[The input — start]
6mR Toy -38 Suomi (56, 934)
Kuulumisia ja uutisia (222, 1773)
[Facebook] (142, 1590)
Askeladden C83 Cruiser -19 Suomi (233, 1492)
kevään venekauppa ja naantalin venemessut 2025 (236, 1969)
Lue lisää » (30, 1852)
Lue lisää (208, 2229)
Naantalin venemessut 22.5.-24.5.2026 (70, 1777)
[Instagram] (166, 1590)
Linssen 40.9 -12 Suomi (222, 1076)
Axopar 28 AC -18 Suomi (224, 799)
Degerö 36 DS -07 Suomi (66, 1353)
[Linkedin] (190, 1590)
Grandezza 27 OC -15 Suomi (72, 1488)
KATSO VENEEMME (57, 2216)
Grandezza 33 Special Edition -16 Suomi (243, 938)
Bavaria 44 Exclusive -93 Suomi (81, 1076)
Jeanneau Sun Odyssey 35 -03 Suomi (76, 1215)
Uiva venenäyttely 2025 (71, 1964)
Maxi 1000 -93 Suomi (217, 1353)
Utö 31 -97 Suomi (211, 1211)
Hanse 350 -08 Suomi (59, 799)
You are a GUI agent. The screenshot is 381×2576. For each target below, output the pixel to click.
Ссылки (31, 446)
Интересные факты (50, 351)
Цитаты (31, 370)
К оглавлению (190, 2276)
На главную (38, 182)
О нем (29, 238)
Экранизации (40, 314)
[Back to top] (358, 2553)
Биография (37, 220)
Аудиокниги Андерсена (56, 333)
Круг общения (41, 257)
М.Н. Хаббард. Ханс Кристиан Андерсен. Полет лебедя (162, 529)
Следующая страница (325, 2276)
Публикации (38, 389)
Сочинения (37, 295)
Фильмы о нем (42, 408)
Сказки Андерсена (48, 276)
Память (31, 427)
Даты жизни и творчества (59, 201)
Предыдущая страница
[The input — finish]
**Task objective**
Find "Круг общения (41, 257)" in the entries above, then repeat its line and all lines after it exactly, down to the last line.

**Result of this task**
Круг общения (41, 257)
М.Н. Хаббард. Ханс Кристиан Андерсен. Полет лебедя (162, 529)
Следующая страница (325, 2276)
Публикации (38, 389)
Сочинения (37, 295)
Фильмы о нем (42, 408)
Сказки Андерсена (48, 276)
Память (31, 427)
Даты жизни и творчества (59, 201)
Предыдущая страница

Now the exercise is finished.